A federal judge in the Southern District of Texas has indicated he will approve a $70 million loan from B. Riley Commercial Capital to help bitcoin miner Core Scientific get back on its feet in its Chapter 11 bankruptcy process. Judge David Jones also said he would agree to a group of stockholders’ request to form an official committee to represent their interests in the case. This loan and committee will help Core Scientific move forward in its bankruptcy process and hopefully get back on its feet.
Core Scientific, a crypto mining company, filed for bankruptcy in December due to a sustained crypto market downturn and high energy prices. At the end of November, Core Scientific had $552.5 million of principal outstanding under senior secured convertible notes, $41.8 million to B. Riley, and $242.5 million under various equipment financing deals. To help the company reorganize, B. Riley provided a debtor-in-possession financing (DIP loan) with a 10% annual interest rate and “super priority” over all administrative expenses and unsecured claims, except for some fees. The DIP loan is meant to enable Core Scientific to pay court and adviser fees and reorganize its business.

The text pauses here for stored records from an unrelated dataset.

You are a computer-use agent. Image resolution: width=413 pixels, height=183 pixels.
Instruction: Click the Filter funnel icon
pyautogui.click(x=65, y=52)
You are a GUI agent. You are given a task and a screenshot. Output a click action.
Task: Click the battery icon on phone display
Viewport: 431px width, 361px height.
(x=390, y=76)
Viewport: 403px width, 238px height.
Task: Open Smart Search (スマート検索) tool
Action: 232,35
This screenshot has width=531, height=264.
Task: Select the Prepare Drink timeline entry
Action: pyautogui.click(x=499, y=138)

B. Riley Financial’s subsidiary, B. Riley Commercial Capital, is set to receive a DIP loan, with a final order potentially being signed as early as today. A hearing is scheduled for Friday to discuss the appointment of a stockholders’ committee and to agree on a final budget for the DIP financing. Equipment lender BlockFi had objected to the DIP, but the issue was resolved prior to the Wednesday hearing. This DIP loan will provide B. Riley Financial with the necessary funds to continue operations and ensure the company’s long-term success.

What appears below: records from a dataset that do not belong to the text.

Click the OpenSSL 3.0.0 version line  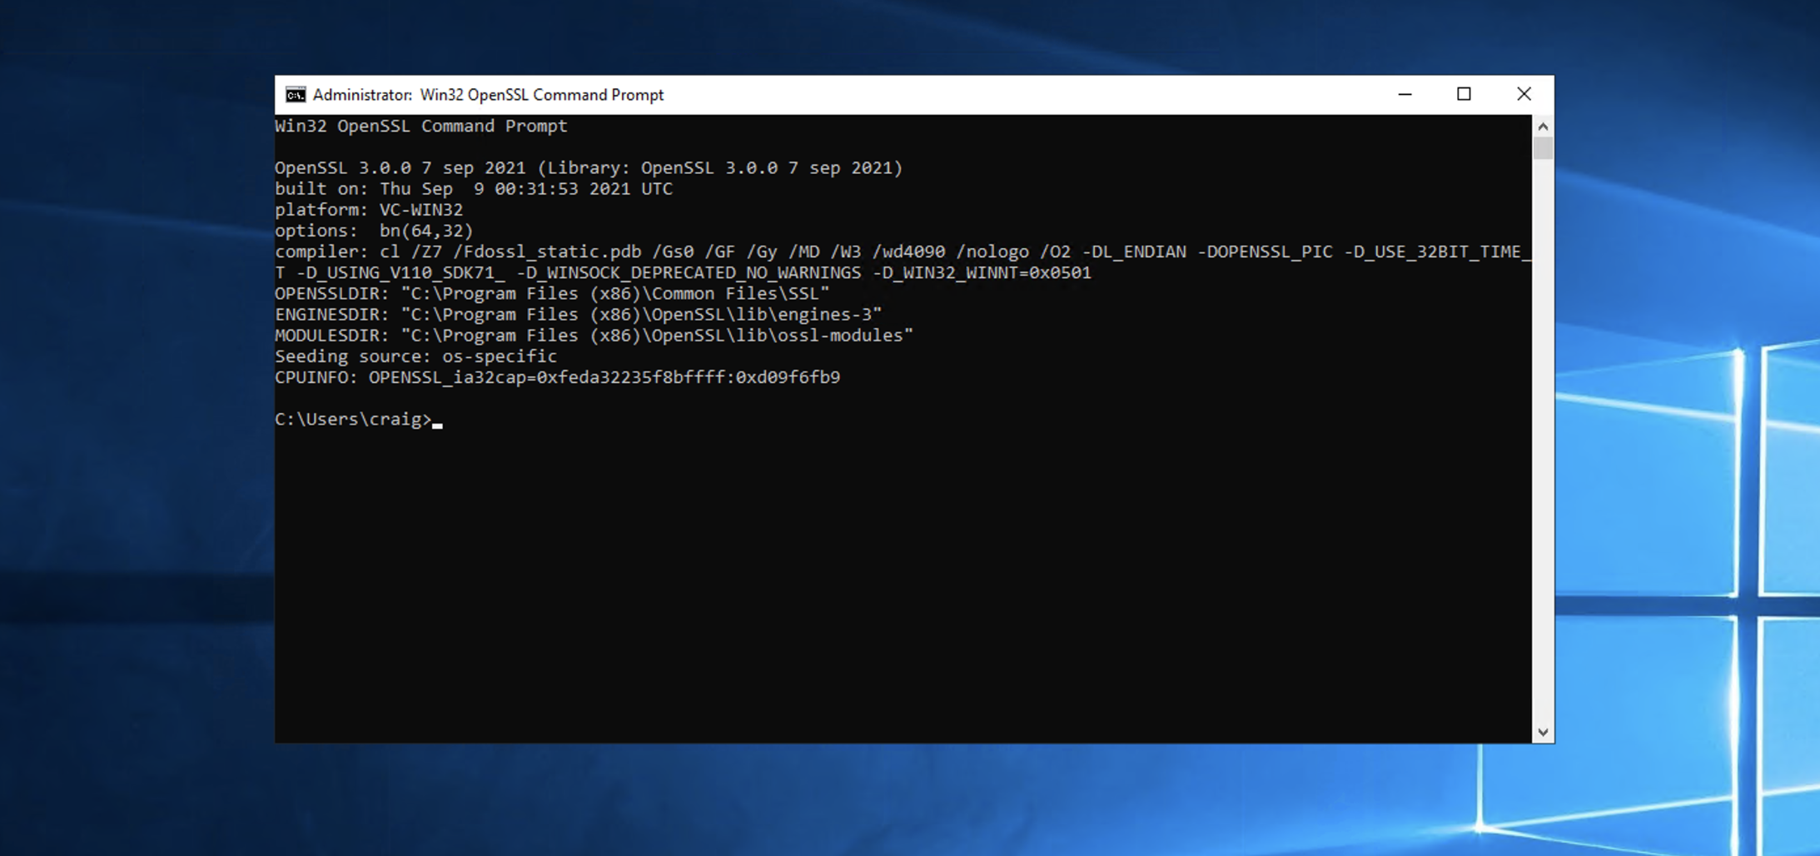[x=588, y=168]
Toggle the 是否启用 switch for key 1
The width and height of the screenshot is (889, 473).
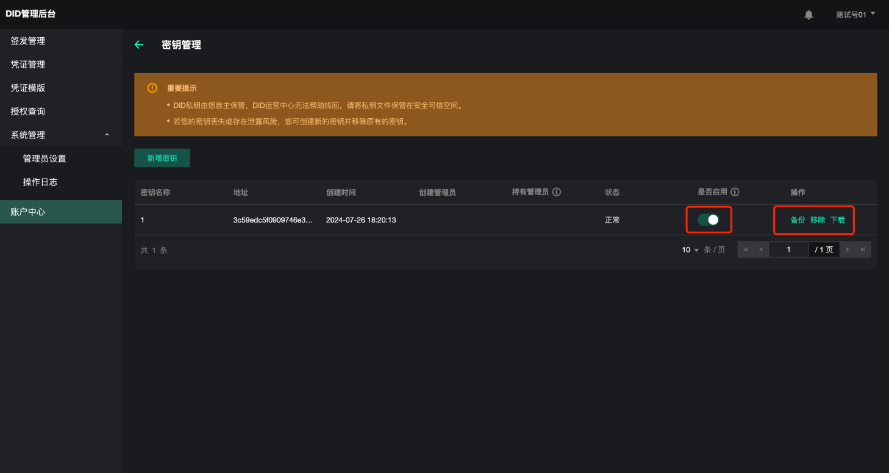click(709, 220)
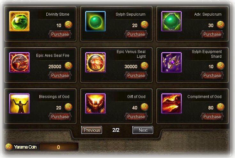Click the Gift of God phoenix icon
Viewport: 235px width, 158px height.
tap(96, 103)
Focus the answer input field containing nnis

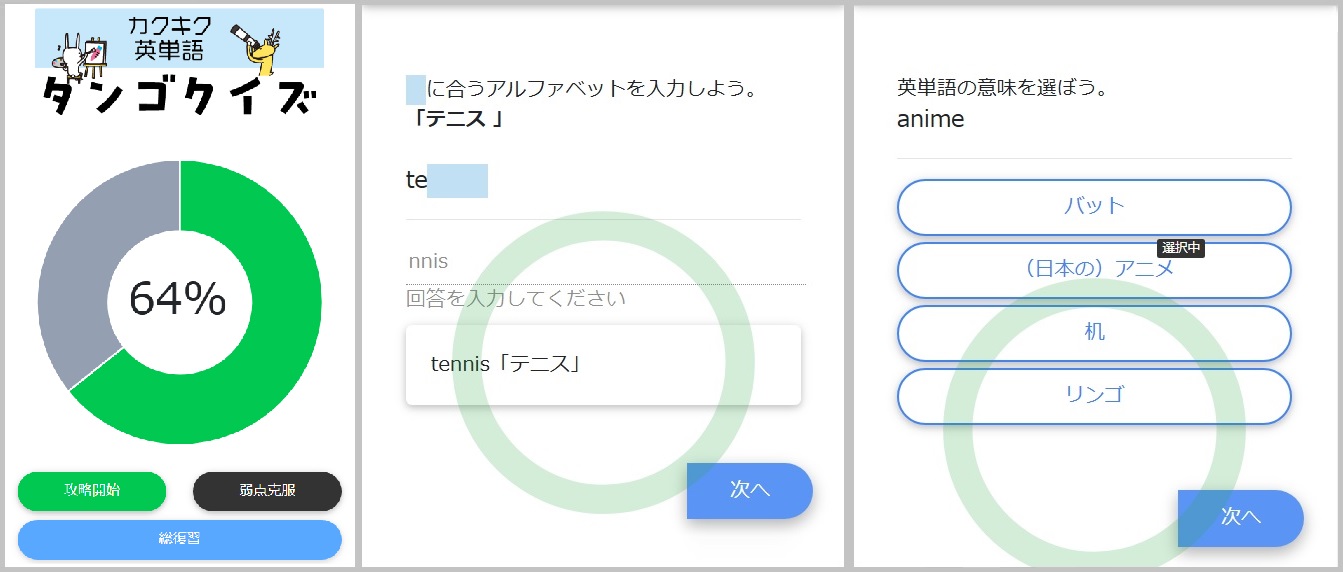tap(604, 262)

A group of equity holders of Core Scientific, a bitcoin mining company, have asked the court to form an official committee to provide input on the company’s valuation and chapter 11 plan terms. The group claims that Core Scientific is solvent and that the value available for equity is increasing due to the recent rally in bitcoin prices and the improvement of energy markets. Michael Bros, Senior Vice President of Capital Markets & Acquisitions at Core Scientific, has said that the equipment loans like BlockFi’s are undersecured, with as much as $90 million in collateral. The equity holders hope that the committee will be able to negotiate a better deal for them.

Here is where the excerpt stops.